NY原油先物相場の反発を受けた石油・鉱業株物色も続いた。新日石、国際帝石、石油資源が高値圏を維持。AOCHDは東証1部値上がり率上位となった。海外非鉄金属市況高を映し住友鉱、三菱マなど非鉄株へも旺盛な買いが向かった。三井物、三菱商、住友商が上げ幅を拡大するなど商社株物色も継続。
為替の円安基調を背景にした、自動車株、ハイテク株など外需株買いも続いた。自動車株では、トヨタ、ホンダ、日産自、ハイテク株では、シャープ、ソニー、松電産などが後場上値を追った。
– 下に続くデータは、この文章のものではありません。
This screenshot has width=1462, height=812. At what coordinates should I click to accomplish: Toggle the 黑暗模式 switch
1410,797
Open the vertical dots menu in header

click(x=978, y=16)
個別では、07年4〜12月期の連結営業利益が前年同期比16%増の570億円程度で過去最高と報じられた日電産 が主力の大証1部で堅調さを保った。東証1部値上がり率上位には、アドバネクス、中国工、ホウスイ、シルバーOX、ダイエーなどが浮上した。
半面、その他製造株がマイナスに沈んだ。任天堂 が主力の大証1部で後場マイナスとなった。連日の上場来安値更新となった田崎真珠は後場も東証1部値下がり率トップのまま。ゴールドマン証が強い買い推奨リストから削除した日立化は後場昨年来安値を切り下げ。今11月期連結で40%経常減益見通しの津田駒は後場一段安に昨年来安値を更新した。ほかには、横河ブ、NECリース、ケミファなどが値下がり率上位に名を連ねた。